> [Görev A]: Kayıtların "Task: Click the MakeMKV" ifadesini içeren satırla başlayıp kayıtların sonuna kadar uzanan bölümünü, boş satırları atlayarak numaralı bir liste hâlinde yazınız. Yanıtınıza resimleri dahil etmeyiniz.

> [Sayfa Metni]:
"""
Doğan Satmış

Erdoğan’ın egosu Baykal’ın günahı

13 Haziran 2015 Cumartesi

Deniz Baykal’ın kasetinin ortaya çıkardığı en büyük günah, Deniz Bey’in bir kadınla sevişmesi değildi. Her gün yüz milyonlarca erkekle kadın zaten sevişiyor.
Siyasetçilerin sevgilileri olması da pek çok toplumda normal sayılıyor. Mesela bir bakıyorsunuz Fransa’da koca devlet başkanı, kask takıp ergenler gibi gizlenerek sevgilisinin evine giriyor. Onun selefi Mitterrand’ın evlilik dışı kızı olduğunu ölünce öğrendik.
Baykal’ın günahı eşini aldatması da değildi. Eş aldatmak da kimseyi ilgilendirmez, sadece eşleri ilgilendirir.
Baykal’ın bu kasetle ortaya çıkan ilişkideki affedilmez günahı, ilişki yaşadığı kadını milletvekili seçtirmesi, eşinin şirketine de ayrıcalıklar tanımasıydı.
Çünkü milletvekili listesini yapan kişi kendisiydi ve bir parti lideri olarak bu yetkisini seviştiği kadın için kötüye kullanmıştı.
"""
> [Görev Kayıtları]:
"""
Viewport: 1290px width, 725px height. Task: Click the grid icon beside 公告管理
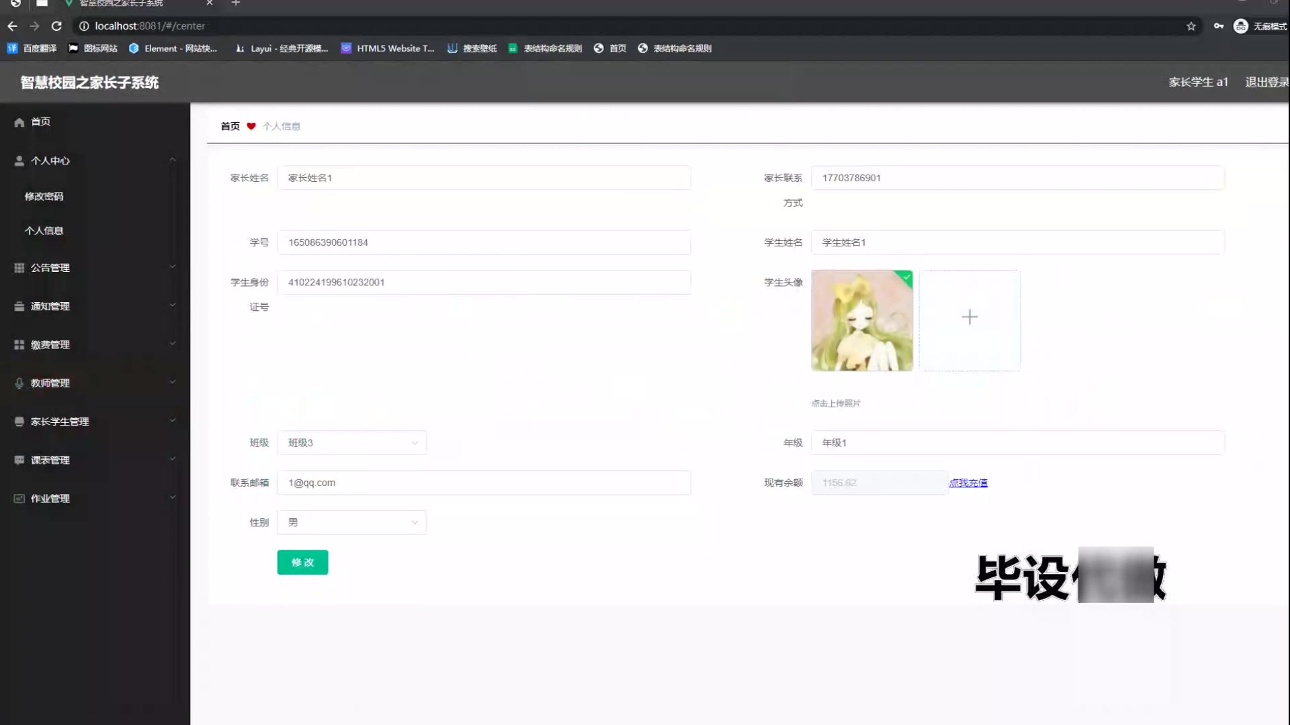point(19,268)
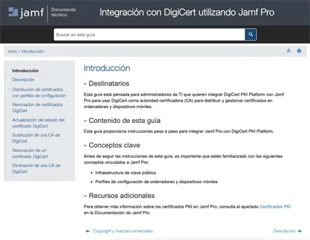
Task: Open the Certificados PKI link
Action: coord(275,206)
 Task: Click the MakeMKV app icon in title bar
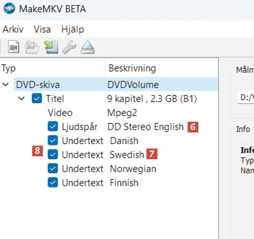(8, 8)
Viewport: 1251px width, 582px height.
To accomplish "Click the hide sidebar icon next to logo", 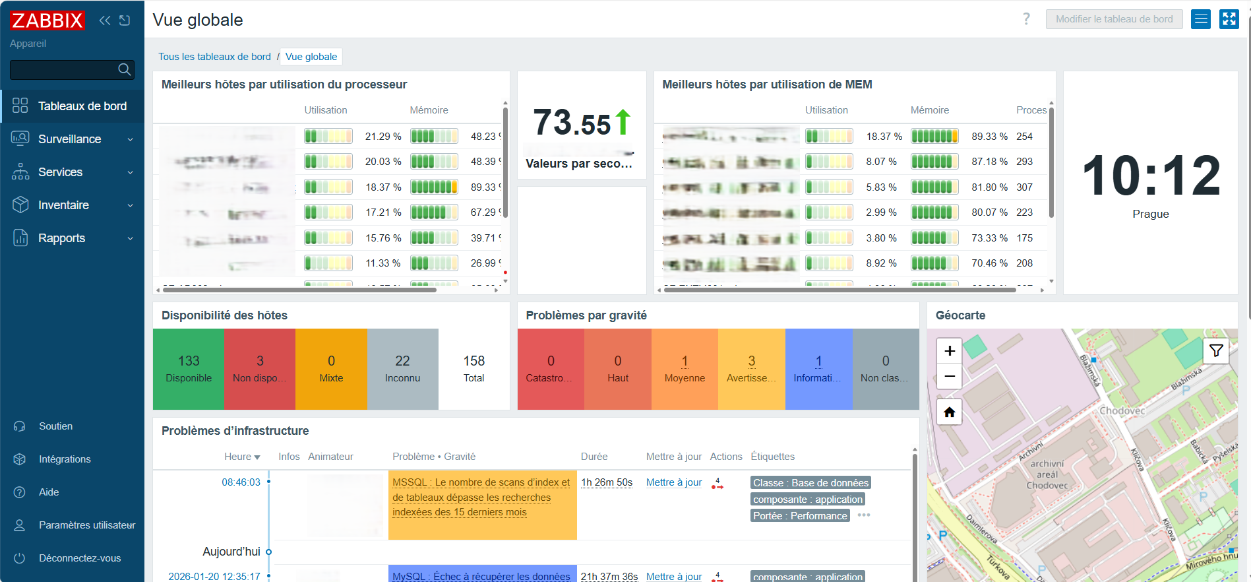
"""
> [Görev B]:
Sayfa metnine göre aşağıdaki soruları yanıtlayınız:
(i) Yazı hangi tarihi taşımaktadır?
(ii) Mitterrand'ın evlilik dışı kızı olduğu ne zaman öğrenilmiştir?
(iii) Milletvekili listesini yapan kişi kimdir?

> [Çözümlü Yanıt A]:
1.  Task: Click the MakeMKV app icon in title bar
2. (8, 8)
3. Viewport: 1251px width, 582px height.
4. To accomplish "Click the hide sidebar icon next to logo", 

> [Çözümlü Yanıt B]:
(i) 13 Haziran 2015 Cumartesi.
(ii) Mitterrand öldükten sonra.
(iii) Baykal'ın kendisi.